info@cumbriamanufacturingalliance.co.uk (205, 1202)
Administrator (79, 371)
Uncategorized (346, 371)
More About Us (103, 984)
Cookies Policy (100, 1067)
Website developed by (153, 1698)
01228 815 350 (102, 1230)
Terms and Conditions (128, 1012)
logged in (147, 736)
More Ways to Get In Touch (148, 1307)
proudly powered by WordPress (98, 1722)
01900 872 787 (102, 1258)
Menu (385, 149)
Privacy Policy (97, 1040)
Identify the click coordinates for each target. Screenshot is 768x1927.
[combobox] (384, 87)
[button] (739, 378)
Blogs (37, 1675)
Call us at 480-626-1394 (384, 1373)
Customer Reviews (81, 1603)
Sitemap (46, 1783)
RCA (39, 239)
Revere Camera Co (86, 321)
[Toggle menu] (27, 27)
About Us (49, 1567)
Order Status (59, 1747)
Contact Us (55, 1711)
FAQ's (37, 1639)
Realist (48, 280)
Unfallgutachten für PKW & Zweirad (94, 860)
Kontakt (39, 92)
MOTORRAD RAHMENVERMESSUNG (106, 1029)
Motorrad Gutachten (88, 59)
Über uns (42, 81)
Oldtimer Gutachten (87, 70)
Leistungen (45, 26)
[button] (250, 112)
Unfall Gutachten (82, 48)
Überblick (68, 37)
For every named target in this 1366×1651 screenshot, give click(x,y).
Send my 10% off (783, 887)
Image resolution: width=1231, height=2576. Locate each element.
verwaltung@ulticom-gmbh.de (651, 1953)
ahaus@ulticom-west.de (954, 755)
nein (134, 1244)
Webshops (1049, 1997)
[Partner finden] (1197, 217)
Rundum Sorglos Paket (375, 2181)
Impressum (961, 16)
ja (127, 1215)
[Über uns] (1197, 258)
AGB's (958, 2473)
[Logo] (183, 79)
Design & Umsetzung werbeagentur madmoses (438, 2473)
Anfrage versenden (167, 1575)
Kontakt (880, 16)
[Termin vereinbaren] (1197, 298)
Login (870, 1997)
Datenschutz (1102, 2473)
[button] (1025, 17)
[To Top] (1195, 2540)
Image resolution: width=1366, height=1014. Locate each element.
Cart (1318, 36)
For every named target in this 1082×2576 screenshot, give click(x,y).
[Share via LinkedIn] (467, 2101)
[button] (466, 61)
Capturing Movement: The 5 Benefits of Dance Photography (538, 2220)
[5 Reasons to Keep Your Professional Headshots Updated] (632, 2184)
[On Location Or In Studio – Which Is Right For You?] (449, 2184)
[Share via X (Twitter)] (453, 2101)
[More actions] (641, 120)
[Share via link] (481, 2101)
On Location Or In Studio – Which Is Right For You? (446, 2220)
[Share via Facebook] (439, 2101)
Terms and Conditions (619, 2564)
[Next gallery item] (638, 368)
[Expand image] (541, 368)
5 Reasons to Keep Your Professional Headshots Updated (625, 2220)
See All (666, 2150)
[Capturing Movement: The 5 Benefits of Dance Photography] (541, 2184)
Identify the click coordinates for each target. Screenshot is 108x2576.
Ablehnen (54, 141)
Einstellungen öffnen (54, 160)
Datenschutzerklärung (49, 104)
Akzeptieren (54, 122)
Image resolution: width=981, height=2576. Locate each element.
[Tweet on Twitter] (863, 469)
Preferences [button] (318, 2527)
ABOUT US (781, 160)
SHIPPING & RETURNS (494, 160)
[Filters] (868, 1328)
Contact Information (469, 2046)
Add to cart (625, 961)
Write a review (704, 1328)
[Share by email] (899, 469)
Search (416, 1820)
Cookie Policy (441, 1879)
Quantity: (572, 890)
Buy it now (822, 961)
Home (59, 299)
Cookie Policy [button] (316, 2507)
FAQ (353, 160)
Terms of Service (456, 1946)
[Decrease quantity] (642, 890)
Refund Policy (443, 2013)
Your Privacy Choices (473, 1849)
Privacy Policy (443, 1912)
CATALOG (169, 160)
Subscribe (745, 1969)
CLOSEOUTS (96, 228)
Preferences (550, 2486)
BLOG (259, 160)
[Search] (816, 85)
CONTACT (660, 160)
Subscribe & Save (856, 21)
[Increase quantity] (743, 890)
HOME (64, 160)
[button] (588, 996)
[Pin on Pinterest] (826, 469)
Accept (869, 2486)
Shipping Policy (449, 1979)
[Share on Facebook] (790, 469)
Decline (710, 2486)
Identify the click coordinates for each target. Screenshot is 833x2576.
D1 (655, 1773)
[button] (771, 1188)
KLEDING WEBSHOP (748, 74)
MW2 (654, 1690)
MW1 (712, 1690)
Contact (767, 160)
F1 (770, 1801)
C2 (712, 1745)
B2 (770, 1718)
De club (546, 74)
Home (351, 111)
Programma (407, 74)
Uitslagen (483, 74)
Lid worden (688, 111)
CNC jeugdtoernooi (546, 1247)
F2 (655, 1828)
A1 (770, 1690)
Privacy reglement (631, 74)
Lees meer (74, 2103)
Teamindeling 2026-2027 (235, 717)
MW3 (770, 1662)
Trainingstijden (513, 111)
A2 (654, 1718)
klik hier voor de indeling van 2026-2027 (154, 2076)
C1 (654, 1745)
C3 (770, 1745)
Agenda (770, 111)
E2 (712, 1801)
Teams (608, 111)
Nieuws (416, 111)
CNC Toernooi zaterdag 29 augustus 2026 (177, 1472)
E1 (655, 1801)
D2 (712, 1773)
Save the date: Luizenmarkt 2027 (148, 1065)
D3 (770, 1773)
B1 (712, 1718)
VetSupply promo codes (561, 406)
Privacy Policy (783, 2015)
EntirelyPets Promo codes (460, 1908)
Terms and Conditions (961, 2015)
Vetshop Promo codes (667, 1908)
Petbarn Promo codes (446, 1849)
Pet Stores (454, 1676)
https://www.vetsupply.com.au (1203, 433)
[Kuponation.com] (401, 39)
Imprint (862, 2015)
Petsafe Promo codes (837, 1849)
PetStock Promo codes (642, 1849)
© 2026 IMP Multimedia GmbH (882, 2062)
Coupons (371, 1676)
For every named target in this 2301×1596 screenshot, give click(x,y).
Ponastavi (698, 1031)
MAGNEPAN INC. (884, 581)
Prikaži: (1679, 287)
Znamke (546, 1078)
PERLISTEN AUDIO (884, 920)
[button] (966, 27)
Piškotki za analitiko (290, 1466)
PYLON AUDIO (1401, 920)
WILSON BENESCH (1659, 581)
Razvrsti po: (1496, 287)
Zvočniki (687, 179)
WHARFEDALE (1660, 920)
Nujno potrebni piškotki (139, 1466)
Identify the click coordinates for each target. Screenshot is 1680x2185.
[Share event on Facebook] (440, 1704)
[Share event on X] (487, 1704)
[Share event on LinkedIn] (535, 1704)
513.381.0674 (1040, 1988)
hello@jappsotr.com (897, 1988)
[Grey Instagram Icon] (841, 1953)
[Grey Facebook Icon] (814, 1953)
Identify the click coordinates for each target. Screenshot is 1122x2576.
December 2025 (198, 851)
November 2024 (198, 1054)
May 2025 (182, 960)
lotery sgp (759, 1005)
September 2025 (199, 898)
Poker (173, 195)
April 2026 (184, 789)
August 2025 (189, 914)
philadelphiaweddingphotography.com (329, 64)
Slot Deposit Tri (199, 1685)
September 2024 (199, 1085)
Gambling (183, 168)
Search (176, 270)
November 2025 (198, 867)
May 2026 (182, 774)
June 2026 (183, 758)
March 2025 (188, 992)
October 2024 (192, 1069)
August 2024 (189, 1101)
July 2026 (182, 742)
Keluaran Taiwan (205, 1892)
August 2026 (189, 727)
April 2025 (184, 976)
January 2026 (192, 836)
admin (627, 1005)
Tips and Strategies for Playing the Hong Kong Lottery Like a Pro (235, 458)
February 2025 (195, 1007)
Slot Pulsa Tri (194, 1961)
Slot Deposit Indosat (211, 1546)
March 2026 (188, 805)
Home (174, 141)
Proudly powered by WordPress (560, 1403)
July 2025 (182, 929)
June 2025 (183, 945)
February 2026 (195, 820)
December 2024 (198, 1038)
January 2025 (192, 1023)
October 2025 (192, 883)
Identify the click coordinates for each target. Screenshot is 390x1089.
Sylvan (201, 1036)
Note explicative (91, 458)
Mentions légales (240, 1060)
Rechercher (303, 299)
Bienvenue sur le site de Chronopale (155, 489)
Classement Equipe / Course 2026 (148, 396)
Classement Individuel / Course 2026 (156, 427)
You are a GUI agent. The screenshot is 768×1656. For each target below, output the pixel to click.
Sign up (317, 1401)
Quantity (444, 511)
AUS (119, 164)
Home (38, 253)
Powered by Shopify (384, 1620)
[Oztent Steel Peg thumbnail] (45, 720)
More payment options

* * *

REQUIREMENT
Repeat, character for character, the lines of the material above from the line with "Search (416, 1820)" through the line with "Decline (710, 2486)".

TASK RESULT
Search (416, 1820)
Cookie Policy (441, 1879)
Quantity: (572, 890)
Buy it now (822, 961)
Home (59, 299)
Cookie Policy [button] (316, 2507)
FAQ (353, 160)
Terms of Service (456, 1946)
[Decrease quantity] (642, 890)
Refund Policy (443, 2013)
Your Privacy Choices (473, 1849)
Privacy Policy (443, 1912)
CATALOG (169, 160)
Subscribe (745, 1969)
CLOSEOUTS (96, 228)
Preferences (550, 2486)
BLOG (259, 160)
[Search] (816, 85)
CONTACT (660, 160)
Subscribe & Save (856, 21)
[Increase quantity] (743, 890)
HOME (64, 160)
[button] (588, 996)
[Pin on Pinterest] (826, 469)
Accept (869, 2486)
Shipping Policy (449, 1979)
[Share on Facebook] (790, 469)
Decline (710, 2486)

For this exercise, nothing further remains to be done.